Он протянул Марту визитную карточку. Под Зевсовым орлом с перунами в когтях — гербом Управления — готической вязью изображено было: «Хенрик Е. Хаппа, тел. 6-343-980».
— А что такое "Е"? — спросил Март.
— Это тайна, покрытая мраком, — ухмыльнулся подполковник. — Никто не знает, что это такое. Свидетелей нет, и документов не осталось. Подозреваю, что Енох.
Они опять посмеялись.
— Послушайте, Хенрик, — неожиданно для себя спросил Март. — Вот вы-то сами понимаете, что происходит? Террористы — и армия? Бред ведь какой-то…
— Это же просто, — пожал плечами подполковник. — Армия зажирела без войн, теряет авторитет в глазах Канцлера, тут сколько-то лет назад вообще крамола началась в высших кругах — зачем, мол, нам такая огромная армия?
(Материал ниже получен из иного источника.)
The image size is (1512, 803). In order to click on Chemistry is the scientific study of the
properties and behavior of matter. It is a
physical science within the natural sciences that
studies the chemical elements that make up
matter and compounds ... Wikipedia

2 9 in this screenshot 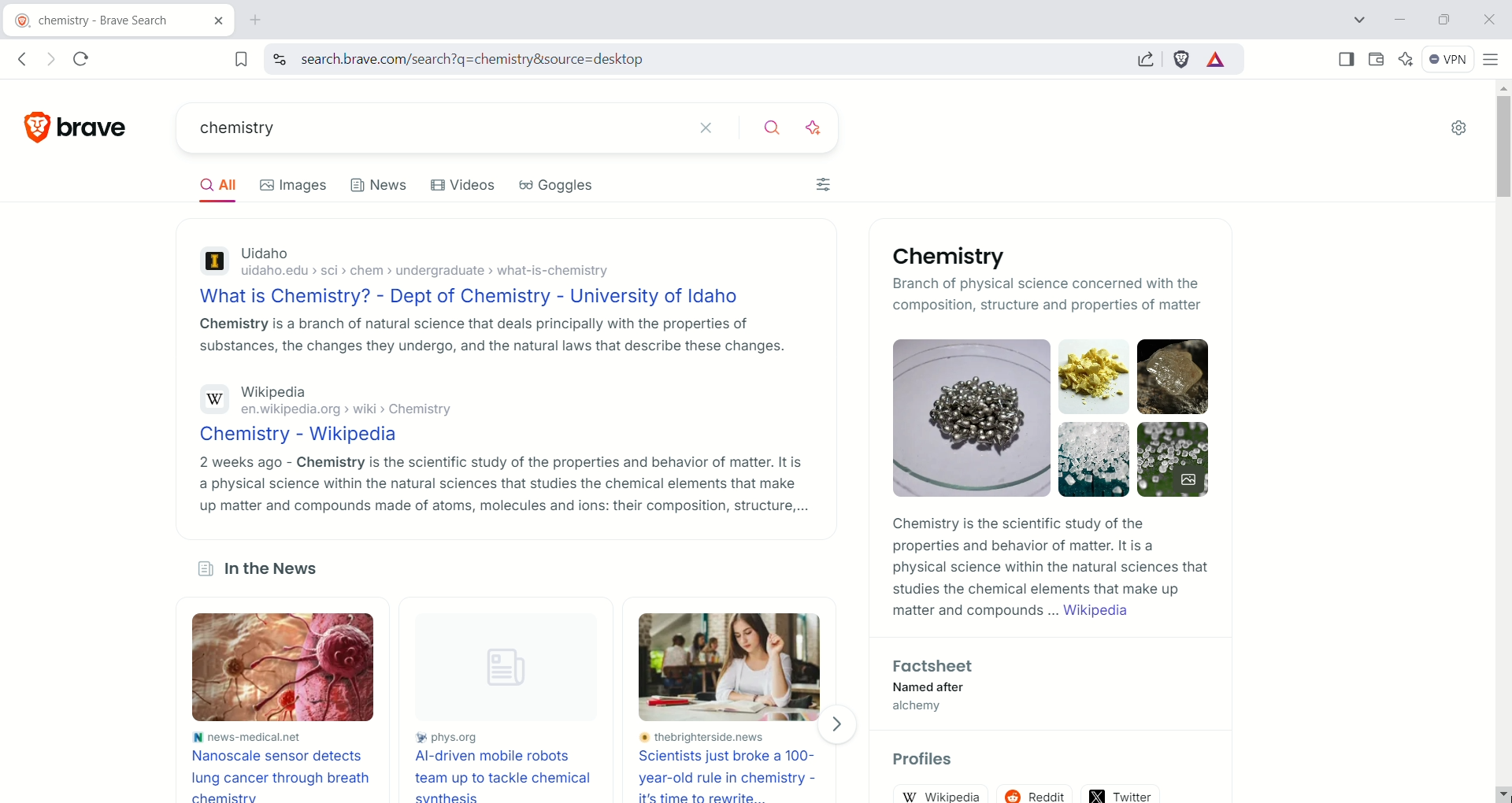, I will do `click(1048, 572)`.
А ведь армию сокращать — это же господам генералам под зад коленкой. Вот они и лезут из кожи — доказывают, что они совершенно необходимы. Я примеров приводить не буду, но вещи они временами творят наигрязнейшие. Одной рукой поджигают, другой гасят. Наше Управление в какой-то мере их сдерживает, вот они и делают нам маленькие пакости: в суп плюнут, окошко разобьют — вы меня понимаете? Все для того, чтобы у Канцлера создать впечатление, что мы ни черта не делаем, а если и делаем что-то, так из галоши не вылезаем. Террористов, мол, каких-то — и то не могут извести, то ли дело мы: целый уезд обезлюдили, да и по сей день проволокой огораживаем. Армия, что еще скажешь… Вы долго здесь пробудете еще?
— Думаю завтра уехать.
— Будьте осторожнее. — Подполковник пожал Марту руку, потом усмехнулся: — Что же вы девушкой своей не поинтересуетесь? У меня хорошие вести, я все жду, чтобы вам сказать, а вы…
— Хорошие? — переспросил Март.
— В общем, да. До столицы она добралась благополучно, живет в «Паласе»…
— Спасибо, — сказал Март.
— Пожалуйста, пожалуйста, — развел руками подполковник. — Забавно, знаете, но так приятно слышать это «спасибо», нам это так редко говорят…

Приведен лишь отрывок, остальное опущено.